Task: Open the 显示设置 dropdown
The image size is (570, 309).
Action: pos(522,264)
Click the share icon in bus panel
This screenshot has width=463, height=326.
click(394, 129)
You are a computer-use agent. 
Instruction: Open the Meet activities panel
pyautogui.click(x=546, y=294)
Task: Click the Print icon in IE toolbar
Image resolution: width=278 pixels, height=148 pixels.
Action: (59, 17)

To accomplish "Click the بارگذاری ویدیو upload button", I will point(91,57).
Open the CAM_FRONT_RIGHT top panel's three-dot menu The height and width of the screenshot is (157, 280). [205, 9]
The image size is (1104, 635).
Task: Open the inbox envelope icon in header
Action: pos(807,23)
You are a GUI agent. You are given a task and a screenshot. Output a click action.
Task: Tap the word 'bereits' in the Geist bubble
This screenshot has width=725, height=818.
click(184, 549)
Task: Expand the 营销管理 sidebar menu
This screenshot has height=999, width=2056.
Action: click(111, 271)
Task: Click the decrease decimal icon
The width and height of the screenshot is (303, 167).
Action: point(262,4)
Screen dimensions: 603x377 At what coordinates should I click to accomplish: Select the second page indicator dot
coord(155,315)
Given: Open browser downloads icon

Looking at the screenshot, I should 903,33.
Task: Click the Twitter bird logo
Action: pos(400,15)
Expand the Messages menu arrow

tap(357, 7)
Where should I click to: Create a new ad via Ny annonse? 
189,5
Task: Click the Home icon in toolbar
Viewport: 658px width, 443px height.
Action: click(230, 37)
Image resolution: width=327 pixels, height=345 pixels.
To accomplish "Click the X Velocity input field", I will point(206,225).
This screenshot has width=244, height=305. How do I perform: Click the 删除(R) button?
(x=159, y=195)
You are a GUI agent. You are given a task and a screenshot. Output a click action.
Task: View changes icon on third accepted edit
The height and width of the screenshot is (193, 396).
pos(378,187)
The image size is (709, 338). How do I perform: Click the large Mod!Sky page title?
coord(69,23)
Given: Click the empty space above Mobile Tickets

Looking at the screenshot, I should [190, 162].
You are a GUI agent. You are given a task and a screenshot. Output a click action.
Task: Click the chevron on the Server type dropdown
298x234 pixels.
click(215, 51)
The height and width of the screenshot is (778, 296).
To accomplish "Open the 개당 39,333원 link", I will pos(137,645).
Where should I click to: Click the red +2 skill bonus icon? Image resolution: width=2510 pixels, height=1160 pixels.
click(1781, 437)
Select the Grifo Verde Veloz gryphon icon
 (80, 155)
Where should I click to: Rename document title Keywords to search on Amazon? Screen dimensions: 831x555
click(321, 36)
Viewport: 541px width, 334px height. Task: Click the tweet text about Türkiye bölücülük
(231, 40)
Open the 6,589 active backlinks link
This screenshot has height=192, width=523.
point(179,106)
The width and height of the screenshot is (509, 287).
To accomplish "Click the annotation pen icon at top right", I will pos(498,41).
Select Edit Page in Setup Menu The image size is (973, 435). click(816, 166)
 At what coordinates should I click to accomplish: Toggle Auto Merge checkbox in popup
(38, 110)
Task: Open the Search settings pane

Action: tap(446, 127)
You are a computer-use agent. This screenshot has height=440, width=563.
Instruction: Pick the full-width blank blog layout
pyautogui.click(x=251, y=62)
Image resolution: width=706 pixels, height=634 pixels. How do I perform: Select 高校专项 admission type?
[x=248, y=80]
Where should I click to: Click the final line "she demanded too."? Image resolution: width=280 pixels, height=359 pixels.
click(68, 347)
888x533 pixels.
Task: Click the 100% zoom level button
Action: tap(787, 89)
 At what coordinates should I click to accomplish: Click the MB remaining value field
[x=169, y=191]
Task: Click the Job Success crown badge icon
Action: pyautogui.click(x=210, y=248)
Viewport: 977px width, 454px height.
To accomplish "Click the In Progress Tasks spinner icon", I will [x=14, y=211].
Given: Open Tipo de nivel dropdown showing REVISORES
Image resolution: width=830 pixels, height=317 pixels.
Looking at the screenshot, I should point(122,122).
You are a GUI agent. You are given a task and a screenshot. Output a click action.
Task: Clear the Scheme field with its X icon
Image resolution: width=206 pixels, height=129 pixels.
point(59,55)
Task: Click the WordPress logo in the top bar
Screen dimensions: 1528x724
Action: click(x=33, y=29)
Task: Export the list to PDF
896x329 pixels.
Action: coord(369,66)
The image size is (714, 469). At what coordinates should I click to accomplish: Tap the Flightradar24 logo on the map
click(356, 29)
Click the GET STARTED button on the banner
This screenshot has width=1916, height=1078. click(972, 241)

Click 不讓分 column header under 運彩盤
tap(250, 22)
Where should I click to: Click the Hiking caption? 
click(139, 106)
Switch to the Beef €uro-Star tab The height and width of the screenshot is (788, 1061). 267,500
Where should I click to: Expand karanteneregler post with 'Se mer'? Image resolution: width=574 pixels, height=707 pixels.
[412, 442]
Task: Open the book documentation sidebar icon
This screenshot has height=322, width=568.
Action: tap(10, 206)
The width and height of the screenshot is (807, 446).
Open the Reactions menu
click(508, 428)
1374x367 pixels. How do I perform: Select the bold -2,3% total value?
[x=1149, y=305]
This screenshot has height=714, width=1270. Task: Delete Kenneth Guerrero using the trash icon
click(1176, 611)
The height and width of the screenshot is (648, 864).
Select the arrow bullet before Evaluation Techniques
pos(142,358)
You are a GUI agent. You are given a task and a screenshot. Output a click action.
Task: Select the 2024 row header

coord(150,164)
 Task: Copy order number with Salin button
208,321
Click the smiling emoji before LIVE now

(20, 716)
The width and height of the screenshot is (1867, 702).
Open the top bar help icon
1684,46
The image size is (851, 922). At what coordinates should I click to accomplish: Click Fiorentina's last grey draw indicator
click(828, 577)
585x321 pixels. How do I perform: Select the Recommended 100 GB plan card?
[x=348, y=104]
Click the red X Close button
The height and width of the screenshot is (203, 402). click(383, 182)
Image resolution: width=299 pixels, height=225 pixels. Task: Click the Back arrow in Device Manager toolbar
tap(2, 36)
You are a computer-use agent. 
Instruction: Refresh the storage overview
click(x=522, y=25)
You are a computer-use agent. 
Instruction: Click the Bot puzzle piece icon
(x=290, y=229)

• • • • • • •

Reproduce every line of the listing above without any change.

Task: Open the 显示设置 dropdown
The image size is (570, 309).
Action: pos(522,264)
Click the share icon in bus panel
This screenshot has width=463, height=326.
click(394, 129)
You are a computer-use agent. 
Instruction: Open the Meet activities panel
pyautogui.click(x=546, y=294)
Task: Click the Print icon in IE toolbar
Image resolution: width=278 pixels, height=148 pixels.
Action: (59, 17)

To accomplish "Click the بارگذاری ویدیو upload button", I will point(91,57).
Open the CAM_FRONT_RIGHT top panel's three-dot menu The height and width of the screenshot is (157, 280). [205, 9]
The image size is (1104, 635).
Task: Open the inbox envelope icon in header
Action: pos(807,23)
You are a GUI agent. You are given a task and a screenshot. Output a click action.
Task: Tap the word 'bereits' in the Geist bubble
This screenshot has width=725, height=818.
click(184, 549)
Task: Expand the 营销管理 sidebar menu
This screenshot has height=999, width=2056.
Action: click(111, 271)
Task: Click the decrease decimal icon
The width and height of the screenshot is (303, 167).
Action: point(262,4)
Screen dimensions: 603x377 At what coordinates should I click to accomplish: Select the second page indicator dot
coord(155,315)
Given: Open browser downloads icon

Looking at the screenshot, I should 903,33.
Task: Click the Twitter bird logo
Action: pos(400,15)
Expand the Messages menu arrow

tap(357, 7)
Where should I click to: Create a new ad via Ny annonse? 
189,5
Task: Click the Home icon in toolbar
Viewport: 658px width, 443px height.
Action: click(230, 37)
Image resolution: width=327 pixels, height=345 pixels.
To accomplish "Click the X Velocity input field", I will point(206,225).
This screenshot has width=244, height=305. How do I perform: Click the 删除(R) button?
(x=159, y=195)
You are a GUI agent. You are given a task and a screenshot. Output a click action.
Task: View changes icon on third accepted edit
The height and width of the screenshot is (193, 396).
pos(378,187)
The image size is (709, 338). How do I perform: Click the large Mod!Sky page title?
coord(69,23)
Given: Click the empty space above Mobile Tickets

Looking at the screenshot, I should [190, 162].
You are a GUI agent. You are given a task and a screenshot. Output a click action.
Task: Click the chevron on the Server type dropdown
298x234 pixels.
click(215, 51)
The height and width of the screenshot is (778, 296).
To accomplish "Open the 개당 39,333원 link", I will pos(137,645).
Where should I click to: Click the red +2 skill bonus icon? Image resolution: width=2510 pixels, height=1160 pixels.
click(1781, 437)
Select the Grifo Verde Veloz gryphon icon
 (80, 155)
Where should I click to: Rename document title Keywords to search on Amazon? Screen dimensions: 831x555
click(321, 36)
Viewport: 541px width, 334px height. Task: Click the tweet text about Türkiye bölücülük
(231, 40)
Open the 6,589 active backlinks link
This screenshot has height=192, width=523.
point(179,106)
The width and height of the screenshot is (509, 287).
To accomplish "Click the annotation pen icon at top right", I will pos(498,41).
Select Edit Page in Setup Menu The image size is (973, 435). click(816, 166)
 At what coordinates should I click to accomplish: Toggle Auto Merge checkbox in popup
(38, 110)
Task: Open the Search settings pane

Action: tap(446, 127)
You are a computer-use agent. This screenshot has height=440, width=563.
Instruction: Pick the full-width blank blog layout
pyautogui.click(x=251, y=62)
Image resolution: width=706 pixels, height=634 pixels. How do I perform: Select 高校专项 admission type?
[x=248, y=80]
Where should I click to: Click the final line "she demanded too."? Image resolution: width=280 pixels, height=359 pixels.
click(68, 347)
888x533 pixels.
Task: Click the 100% zoom level button
Action: tap(787, 89)
 At what coordinates should I click to accomplish: Click the MB remaining value field
[x=169, y=191]
Task: Click the Job Success crown badge icon
Action: pyautogui.click(x=210, y=248)
Viewport: 977px width, 454px height.
To accomplish "Click the In Progress Tasks spinner icon", I will [x=14, y=211].
Given: Open Tipo de nivel dropdown showing REVISORES
Image resolution: width=830 pixels, height=317 pixels.
Looking at the screenshot, I should point(122,122).
You are a GUI agent. You are given a task and a screenshot. Output a click action.
Task: Clear the Scheme field with its X icon
Image resolution: width=206 pixels, height=129 pixels.
point(59,55)
Task: Click the WordPress logo in the top bar
Screen dimensions: 1528x724
Action: click(x=33, y=29)
Task: Export the list to PDF
896x329 pixels.
Action: coord(369,66)
The image size is (714, 469). At what coordinates should I click to accomplish: Tap the Flightradar24 logo on the map
click(356, 29)
Click the GET STARTED button on the banner
This screenshot has width=1916, height=1078. click(972, 241)

Click 不讓分 column header under 運彩盤
tap(250, 22)
Where should I click to: Click the Hiking caption? 
click(139, 106)
Switch to the Beef €uro-Star tab The height and width of the screenshot is (788, 1061). 267,500
Where should I click to: Expand karanteneregler post with 'Se mer'? Image resolution: width=574 pixels, height=707 pixels.
[412, 442]
Task: Open the book documentation sidebar icon
This screenshot has height=322, width=568.
Action: tap(10, 206)
The width and height of the screenshot is (807, 446).
Open the Reactions menu
click(508, 428)
1374x367 pixels. How do I perform: Select the bold -2,3% total value?
[x=1149, y=305]
This screenshot has height=714, width=1270. Task: Delete Kenneth Guerrero using the trash icon
click(1176, 611)
The height and width of the screenshot is (648, 864).
Select the arrow bullet before Evaluation Techniques
pos(142,358)
You are a GUI agent. You are given a task and a screenshot. Output a click action.
Task: Select the 2024 row header

coord(150,164)
 Task: Copy order number with Salin button
208,321
Click the smiling emoji before LIVE now

(20, 716)
The width and height of the screenshot is (1867, 702).
Open the top bar help icon
1684,46
The image size is (851, 922). At what coordinates should I click to accomplish: Click Fiorentina's last grey draw indicator
click(828, 577)
585x321 pixels. How do I perform: Select the Recommended 100 GB plan card?
[x=348, y=104]
Click the red X Close button
The height and width of the screenshot is (203, 402). click(383, 182)
Image resolution: width=299 pixels, height=225 pixels. Task: Click the Back arrow in Device Manager toolbar
tap(2, 36)
You are a computer-use agent. 
Instruction: Refresh the storage overview
click(x=522, y=25)
You are a computer-use agent. 
Instruction: Click the Bot puzzle piece icon
(x=290, y=229)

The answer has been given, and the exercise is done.